Melalui narasi yang menggugah, film Pengepungan di Bukit Duri ini menyoroti kegagalan sistem pendidikan, sosial, serta politik.

Papan tulis di sekolah itu tak lagi mengajarkan ilmu, tetapi memantulkan kemarahan, dan para siswa bukan bertumbuh dengan impian, melainkan memikul beban dendam yang diwariskan dari film Pengepungan di Bukit Duri.

Dilansir dari Avnmedia.id, lewat film Pengepungan di Bukit Duri, tersirat pesan bahwa bila keluarga, sekolah, dan negara lalai menjaga empati, prasangka serta luka lama akan cepat menjelma menjadi kekerasan yang terus berputar.Salah satu aspek yang memantik perdebatan dalam film Pengepungan di Bukit Duri adalah penggunaan bahasa kasar yang nyaris tanpa jeda.

Umpatan-umpatan tajam, seperti “anjing”, “kontol”, hingga “ngentot” berseliweran tanpa sensor.

Bagi sebagian penonton, ini terasa terlalu vulgar.

Namun bagi yang menangkap pesan di balik kekasaran itu, bahasa dalam film ini bukan sekadar alat komunikasi, ia telah berubah menjadi senjata.

Dalam dunia yang digambarkan Joko Anwar, kata-kata kehilangan makna dasarnya sebagai jembatan antarmanusia.

Sejalan dengan pemikiran Wittgenstein bahwa “bahasa adalah bentuk kehidupan”, kebrutalan verbal ini justru memperlihatkan bahwa yang rusak bukan sekadar dialog, melainkan kehidupan itu sendiri.

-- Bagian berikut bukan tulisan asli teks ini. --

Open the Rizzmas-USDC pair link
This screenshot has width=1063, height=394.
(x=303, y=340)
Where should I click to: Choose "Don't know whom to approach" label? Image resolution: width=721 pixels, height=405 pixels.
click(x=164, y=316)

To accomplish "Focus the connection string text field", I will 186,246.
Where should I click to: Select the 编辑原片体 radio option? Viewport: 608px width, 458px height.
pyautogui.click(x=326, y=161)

Film Pengepungan di Bukit Duri menyentuh hati banyak penonton, terutama dari komunitas Tionghoa dan pegiat HAM, yang merasakan kedalaman emosional dalam narasi Edwin, sosok guru yang merepresentasikan trauma kolektif minoritas etnis yang kerap menjadi sasaran amarah sosial.

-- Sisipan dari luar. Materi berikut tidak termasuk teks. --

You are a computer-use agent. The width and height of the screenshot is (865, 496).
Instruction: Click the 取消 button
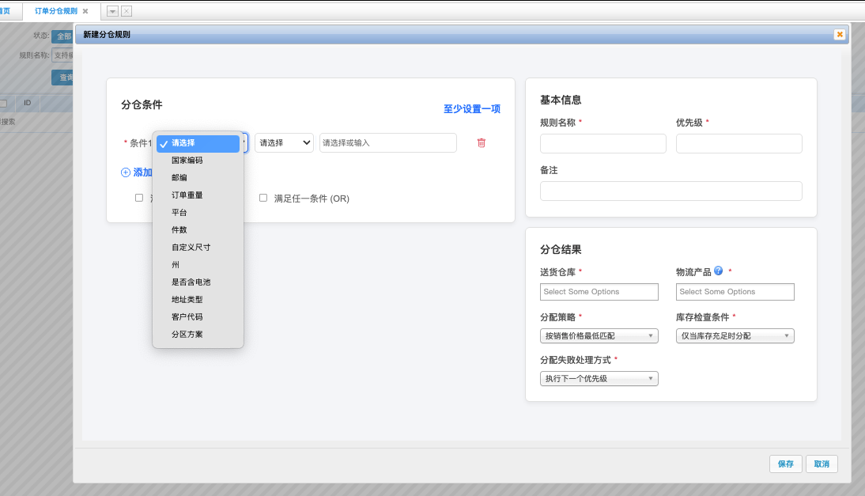click(821, 464)
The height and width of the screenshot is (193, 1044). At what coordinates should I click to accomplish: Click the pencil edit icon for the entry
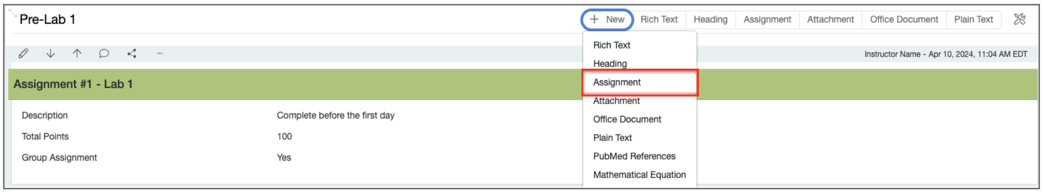tap(23, 54)
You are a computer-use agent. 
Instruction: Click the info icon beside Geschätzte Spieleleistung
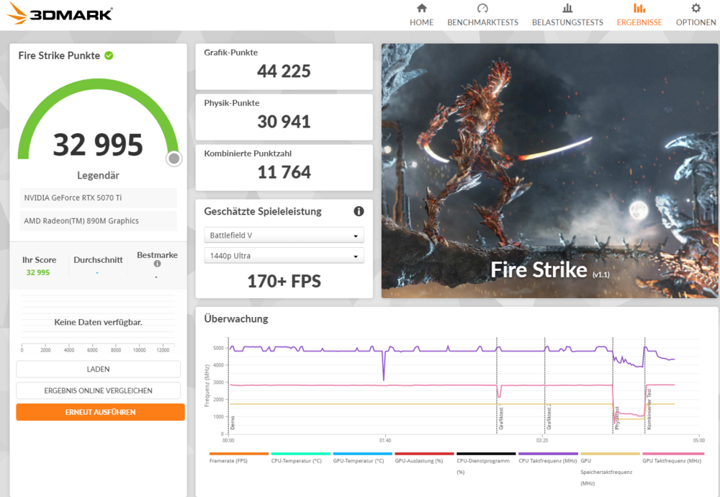(x=359, y=211)
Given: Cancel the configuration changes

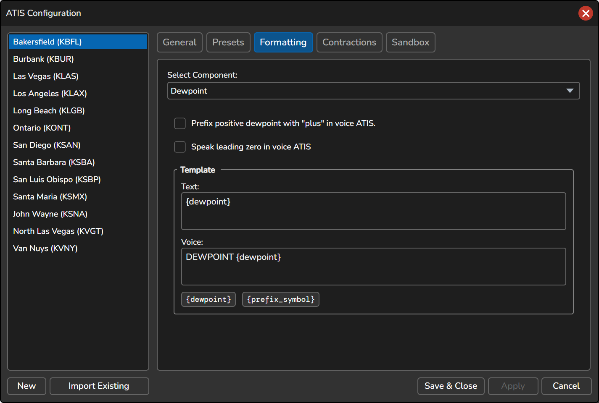Looking at the screenshot, I should coord(566,386).
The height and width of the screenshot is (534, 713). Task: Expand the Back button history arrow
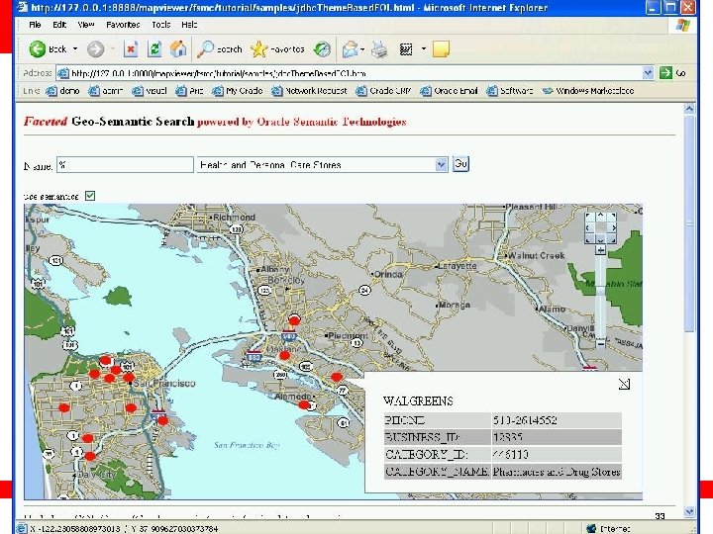click(75, 48)
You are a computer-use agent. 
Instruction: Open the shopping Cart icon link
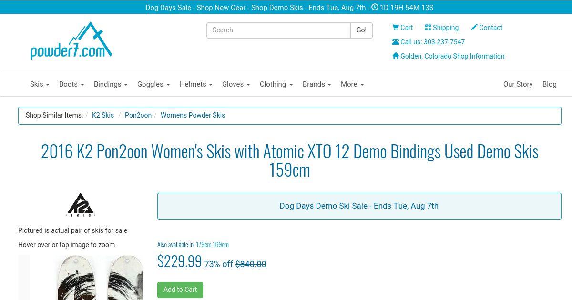pos(396,28)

Pengepungan di Bukit Duri hadir sebagai ruang yang langka, di mana kekerasan berbasis identitas ditampilkan tanpa basa-basi, jujur, tajam, dan menyayat.

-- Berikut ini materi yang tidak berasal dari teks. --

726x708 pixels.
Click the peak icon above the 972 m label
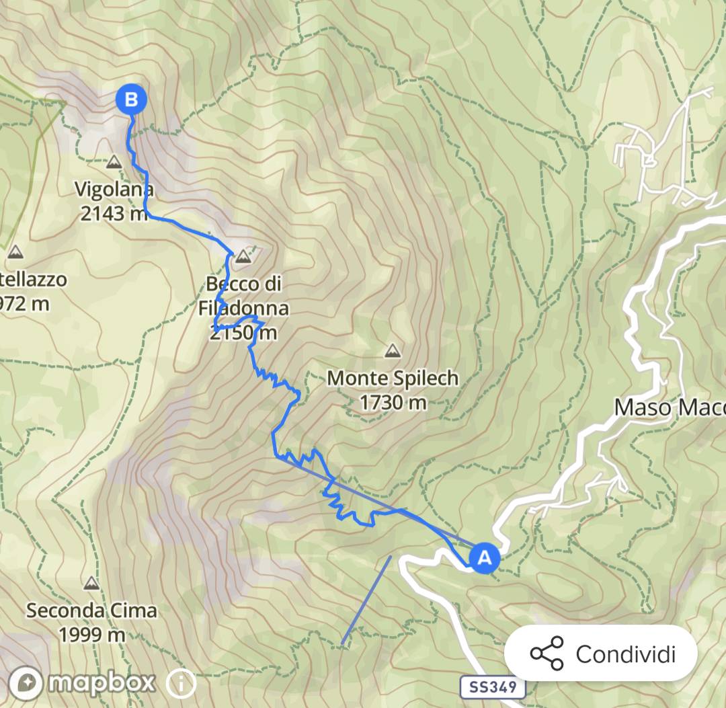(x=15, y=252)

Meski dipenuhi gelap dan amarah, film Pengepungan di Bukit Duri ini tidak berhenti di sana.

Di balik tiap adegan kelam, Joko Anwar menyelipkan pesan optimis bahwa rantai kekerasan bisa dipatahkan, bahwa kebencian tak harus diwariskan, dan bahwa kita masih punya pilihan untuk menciptakan masa depan yang lebih waras dan penuh welas asih.

Pengepungan di Bukit Duri bukan hanya sebuah tontonan, melainkan panggilan.

Sebuah karya yang berani, relevan, dan penting untuk zaman ini.

Lewat tangan Joko Anwar, film Pengepungan di Bukit Duri bukan sekadar mengguncang emosi, tapi juga membuka ruang kontemplasi dan percakapan tentang luka-luka sejarah, soal identitas yang terluka, dan arah masa depan bangsa.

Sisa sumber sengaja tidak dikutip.